After graduation, Sorrell helped run the farm, the family’s sole source of income, and continued to play semipro baseball. In the fall of 1922 he entered Wake Forest University, which at the time was located just north of Raleigh. He began studying law, but later noted, “I never had any intention of becoming a lawyer.”3 After playing for the freshman and varsity teams in his first year, Sorrell helped lead the Deacons to conference titles in his sophomore and junior years. As a junior he won his last eight games while surrendering just three runs.4 During his senior year, Sorrell was involved in controversy that led to his being declared ineligible to compete in college athletics.

Because of his success with Wake Forest, Sorrell was recruited by the Blue-Grays, a semipro team in Bluefield, a bustling coal town and rail center in southern West Virginia, on the Virginia border. At the time it was common for college players to play semipro baseball and be paid under the table, though it was not technically legal. For two summers (1924-25) Sorrell worked menial jobs during the day and pitched in the evenings and weekends for the Blue-Grays in the local coalfield league. His teammates included his future batterymate for the Tigers, Ray Hayworth, and outfielder Ethan Allen. Wake Forest’s archrival, North Carolina State, had protested already in 1925 that Sorrell should be declared ineligible because of his “professional” status. Protests against Sorrell (as well as other Wake Forest players) intensified the following season, leading to Sorrell’s loss of eligibility. But during his time in Bluefield, Sorrell found a close confidant in a local sportswriter Virgil “Stubby” Currence, whose friendship and influence in Bluefield sports played a large role in Sorrell’s life for decades thereafter.

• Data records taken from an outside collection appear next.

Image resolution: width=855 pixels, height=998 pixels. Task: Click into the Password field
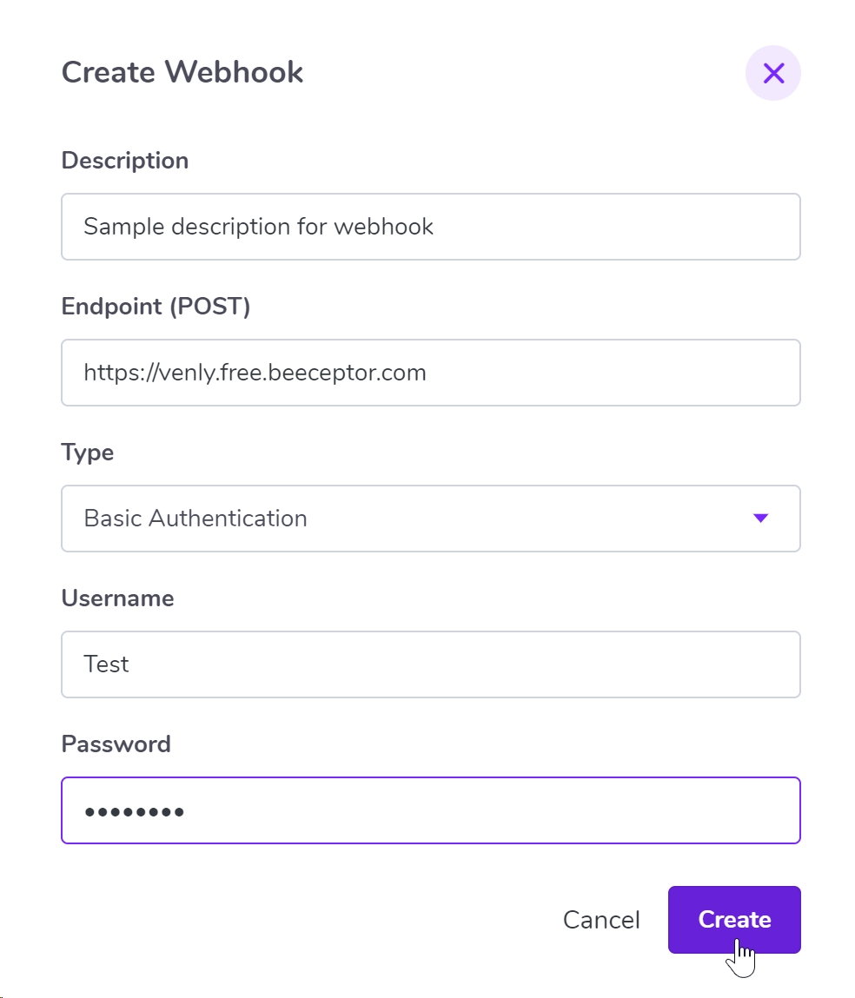pyautogui.click(x=430, y=810)
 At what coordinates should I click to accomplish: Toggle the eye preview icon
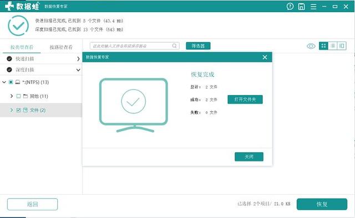coord(311,46)
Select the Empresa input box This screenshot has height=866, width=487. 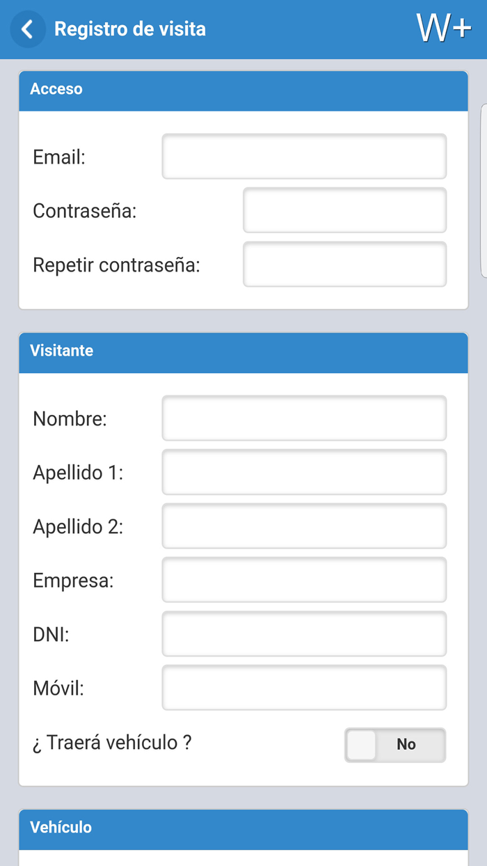303,579
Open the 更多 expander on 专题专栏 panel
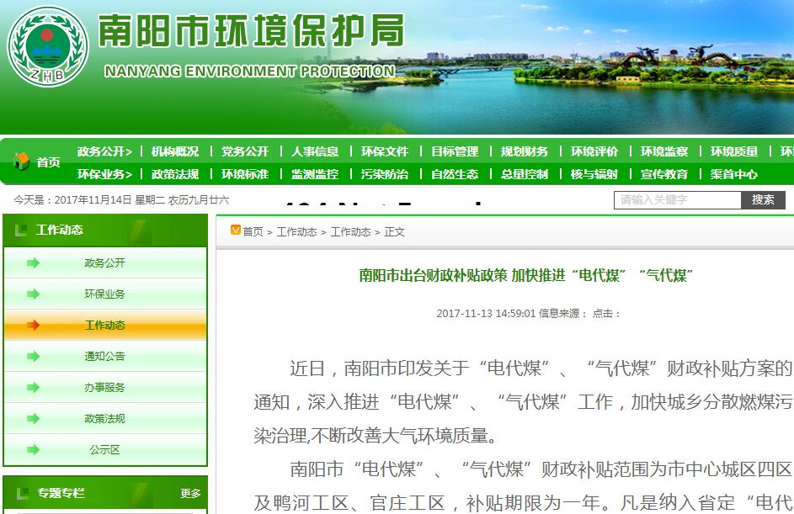 click(189, 495)
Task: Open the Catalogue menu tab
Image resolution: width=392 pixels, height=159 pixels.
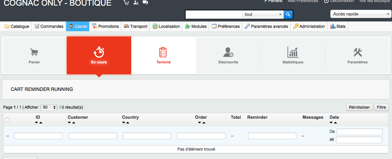Action: click(17, 26)
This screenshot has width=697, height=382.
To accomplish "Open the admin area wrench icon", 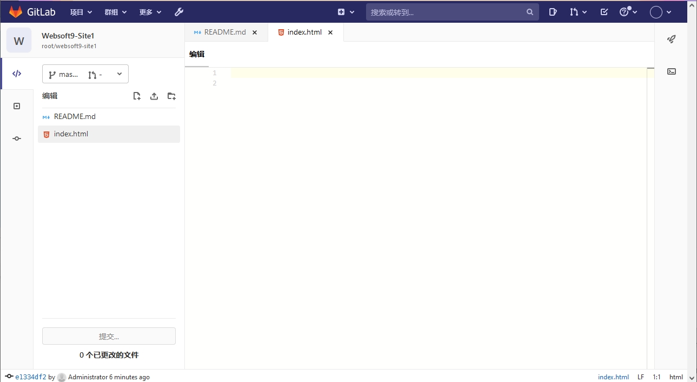I will [179, 12].
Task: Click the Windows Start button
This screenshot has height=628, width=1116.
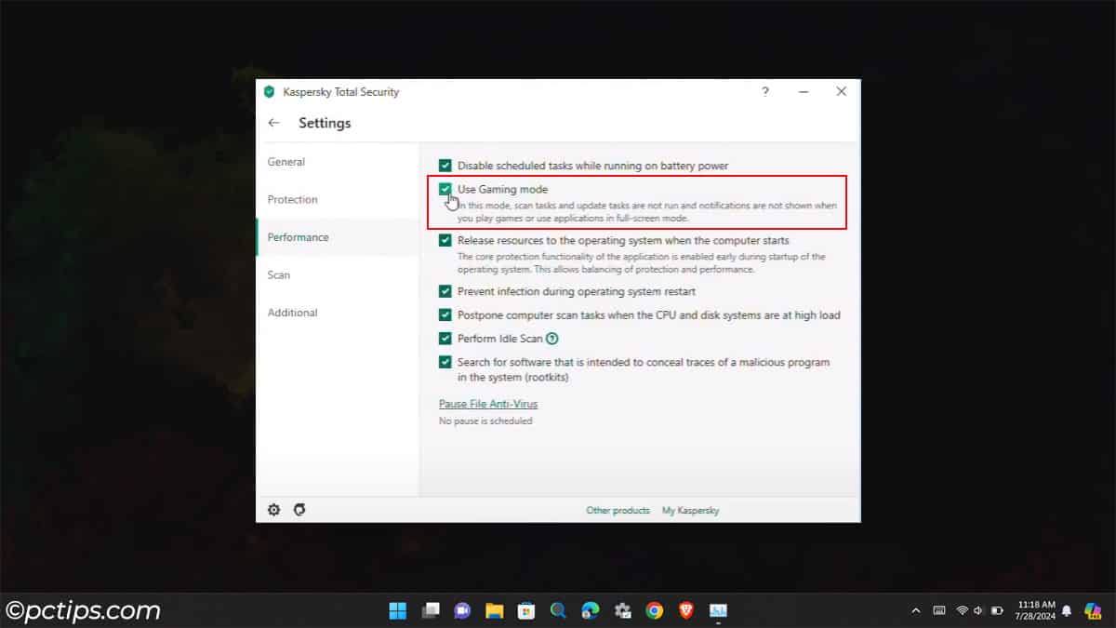Action: tap(397, 610)
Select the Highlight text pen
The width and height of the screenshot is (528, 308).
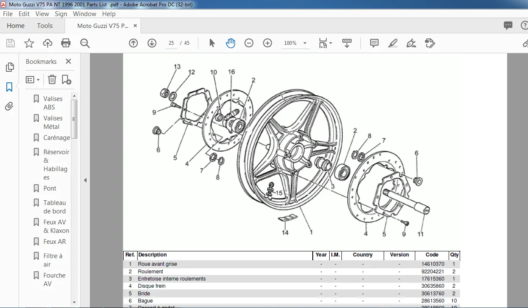coord(393,43)
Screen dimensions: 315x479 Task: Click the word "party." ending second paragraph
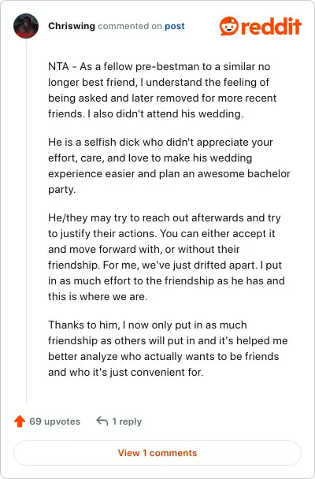point(61,190)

Despite his loss of eligibility, Sorrell’s dreams of a career in the big leagues were far from over. By his junior year at Wake Forrest he had attracted major-league scouts, notably from the Cleveland Indians and Washington Senators, the latter being the closest big-league team, about 270 miles away. Sorrell’s son relayed a story his father often told about his signing. “My father was in a barbershop and a man walked in. He asked if my father was interested in playing professional baseball. My dad thought he was joking. And he said, ‘I may be from the sticks, but I’ve been in the city enough to know that you’re pulling my leg.’ The man then showed him his credentials as a scout for the Detroit Tigers.” That person was longtime Tigers scout William Thomas “Billy” Doyle, who signed Sorrell to a minor-league contract with the Toronto Maple Leafs of the International League in 1926.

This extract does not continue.